- Birth name: Menouar Kerar
- Also known as: Prince of tar
- Born: 1913 Algiers, Algeria
- Origin: Bordj Menaïel
- Died: November 7, 1971 El Madania, Algeria
- Genres: Chaabi
- Occupation(s): Composer, singer, conductor
- Instruments: tar

= Hadj Menouar =

Algerian singer

Hadj Menouar (1913 - November 4, 1971) was an Algerian singer.

==Biography==
Born in the Casbah of Algiers, he came from a modest family native of Ain Assila (Bordj Menaïel). Hadj Menouar, whose real name was Menouar Kerar, had to get to work early to support his family. Deprived of instruction, he couldn't read or write, but he was endowed by a phenomenal memory. Storing hundreds of Qasidas even the longest, he quickly became a veritable encyclopedia. He became interested in music at a very young age and was encouraged by Mohamed K'hioudji, Hadj M'rizek half-brother. He learned everything that he heard from the masters of his time such as Mustapha Driouech, Kouider Ben Smail, EI-Ounnas Khmissa, Said Laaouar, Cheikh Saidi and more. Two qualities were absolutely necessary for singers to succeed; unfailing memory and a powerful voice. As it was frowned on seeing singers presenting themselves to the public reading their texts. Microphones did not exist, it was the voice that had to be heard and imposed to the public. All these qualities were controlled by Hadj Menouar. The singer was accompanied at the time by percussion instruments like daf, bendir and tar. Instruments such as violin, mandolin, and qanun where later introduced in mdih by Cheikh Ben Kouider.

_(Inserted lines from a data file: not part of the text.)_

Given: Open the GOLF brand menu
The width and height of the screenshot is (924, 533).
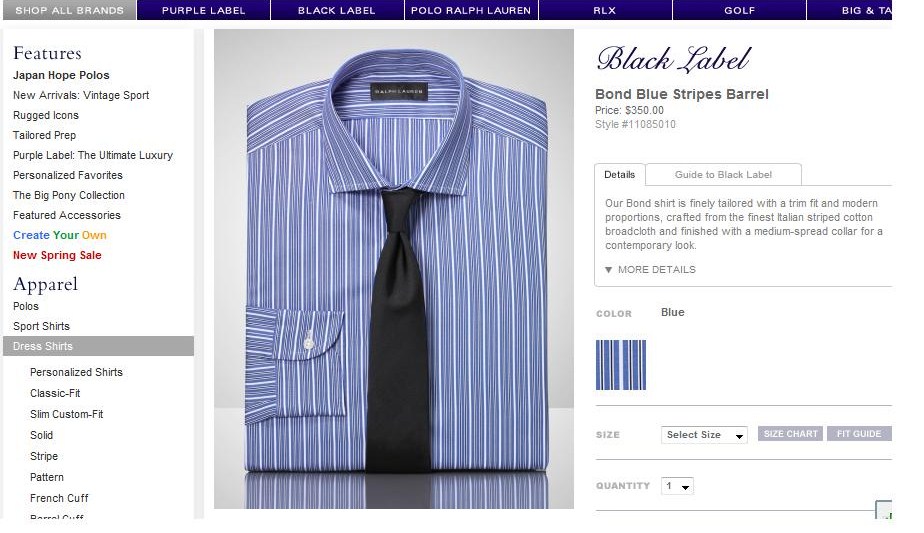Looking at the screenshot, I should click(x=739, y=10).
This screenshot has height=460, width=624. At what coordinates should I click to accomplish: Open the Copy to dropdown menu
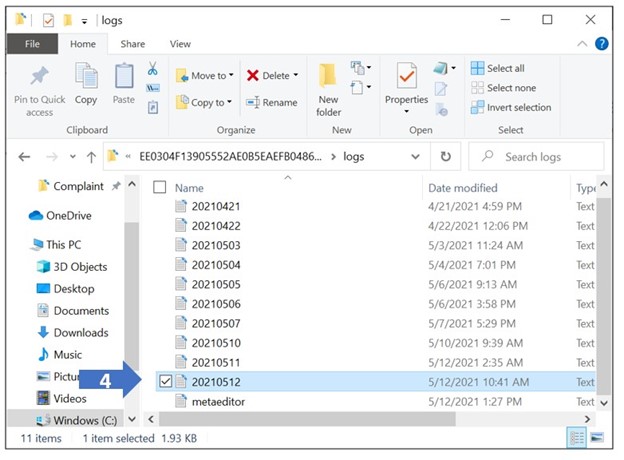click(x=230, y=102)
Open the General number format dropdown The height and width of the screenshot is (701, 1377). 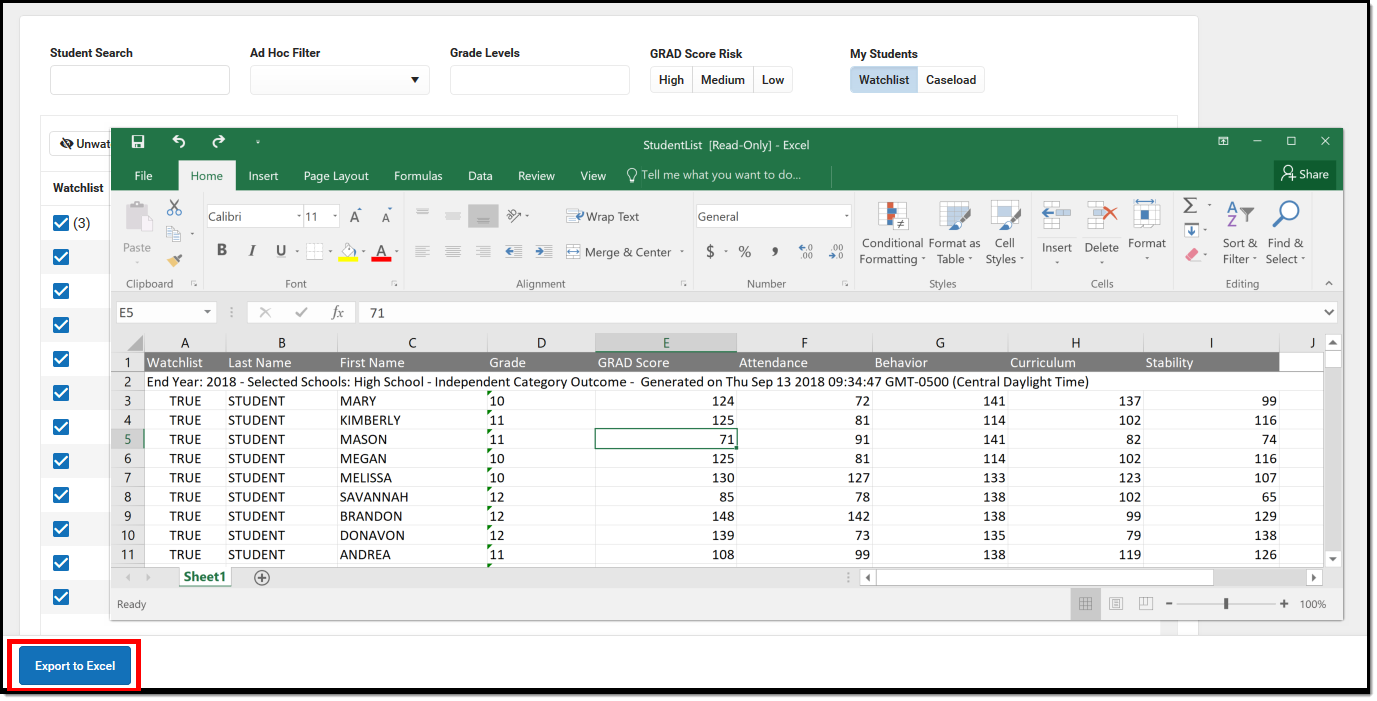845,217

Hadj Menouar conserved the old tradition of using tar to accompany himself. He was the undisputed master of this instrument to the point that he has been dubbed "the Prince of Tar" by Ahmed Lakchal who introduced him at the radio. Especially concerned with the Med'h and long specializing in the neutral religious of the genre his fame extended day by day. He led many family or public festivals, receiving a warm welcome from the people who loved his loud and melodious voice. Mahieddine Bachtarzi would engage him in the concert part of his theatrical tours and make him known in all parts of the territory. He has recorded a dozen records in the 50s on the Pathé-Marconi label with a ditty entitled Khemous alik oue serre aliya, with lyrics written by El-Anka. Nervous, alert but generous and helpful, he was available to answer all sorts of questions put to him by the young people who started in music. He was employed for many years as an officer on duty at the former RTA, without taking advantage of his artistic abilities. He had the distinction of playing the tar while singing. He played other instruments, but never exhibited it. El Hadj Menouar participated alongside El Hadj M'Hamed El Anka and Hadj M'rizek, a show organized to benefit the family of Cheikh Khelifa Belkacem, who had just died on November 4, 1951. The gala took place on March 20, 1952, in Ibn Khaldun club (ex-pierre Bordes), the entertainment was provided by Othmane Boujuetaïa. He had to perform two songs that evening: Ya Tbib aref daya and A lalla el batoul

He loved to perform during the month of Ramadhan in cafes and had a preference for Café Djamaâ Fares (formerly Djamaâ Lihoud) and that of Touadjine in the neighborhood of Tijditt in Mostaganem.
==Death==
He died on November 7, 1971, in El Madania (Algiers).